RAW DATA ->

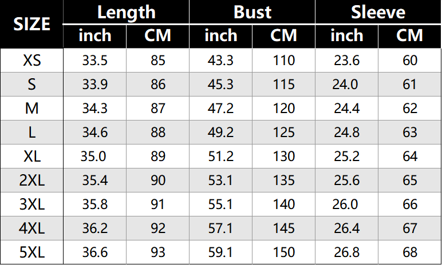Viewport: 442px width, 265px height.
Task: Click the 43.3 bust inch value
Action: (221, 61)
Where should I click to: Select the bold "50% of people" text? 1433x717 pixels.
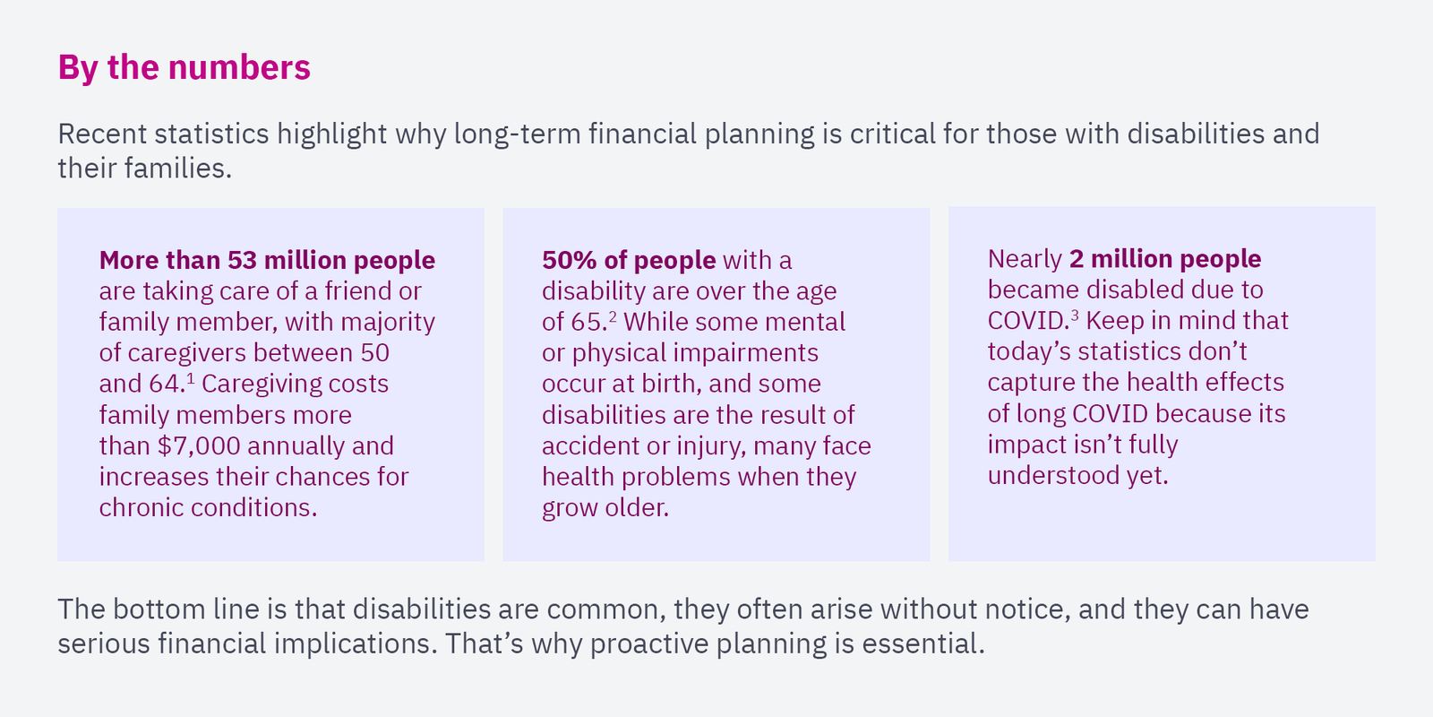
* * *
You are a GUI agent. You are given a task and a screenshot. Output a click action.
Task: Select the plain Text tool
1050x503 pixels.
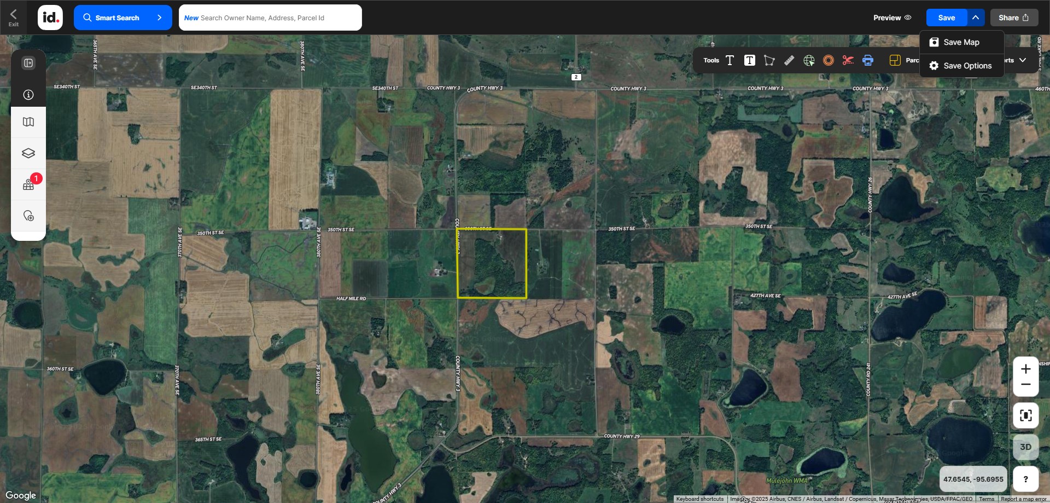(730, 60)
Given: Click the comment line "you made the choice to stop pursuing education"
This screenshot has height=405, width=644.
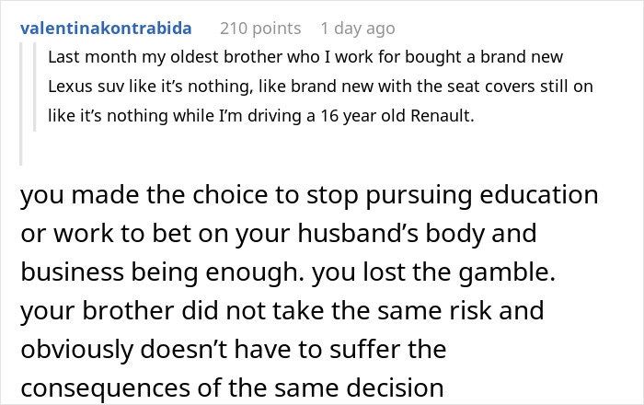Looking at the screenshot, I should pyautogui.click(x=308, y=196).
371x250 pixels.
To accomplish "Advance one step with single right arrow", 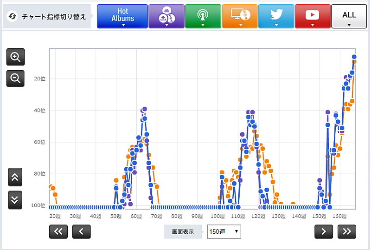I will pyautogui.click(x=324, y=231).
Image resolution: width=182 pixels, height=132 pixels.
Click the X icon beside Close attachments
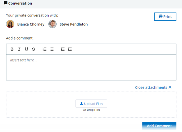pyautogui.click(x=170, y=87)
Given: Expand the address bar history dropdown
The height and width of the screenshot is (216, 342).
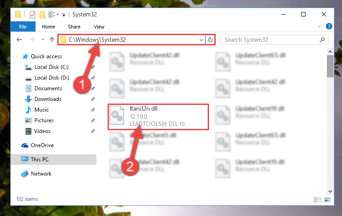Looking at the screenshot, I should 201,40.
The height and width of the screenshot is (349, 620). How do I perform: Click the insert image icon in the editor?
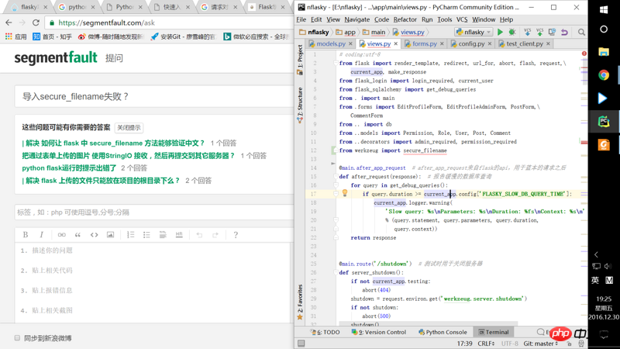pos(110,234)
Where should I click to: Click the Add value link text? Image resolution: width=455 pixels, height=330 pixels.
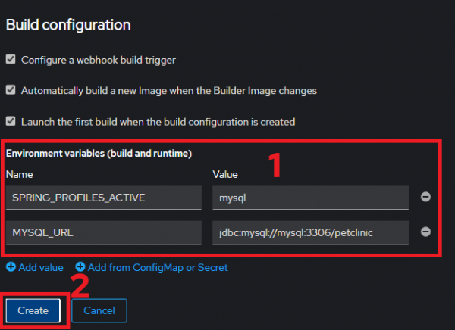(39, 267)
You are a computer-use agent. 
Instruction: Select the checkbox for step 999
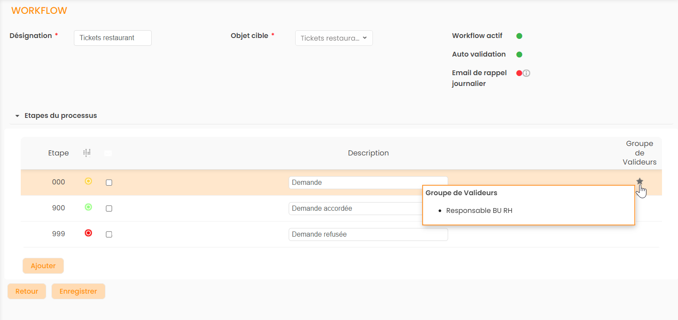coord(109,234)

WORK INSTRUCTIONS -> Respond with a single number: the count of lines in the entries above that contain the string "agent".

SOLUTION TO THIS TASK -> 2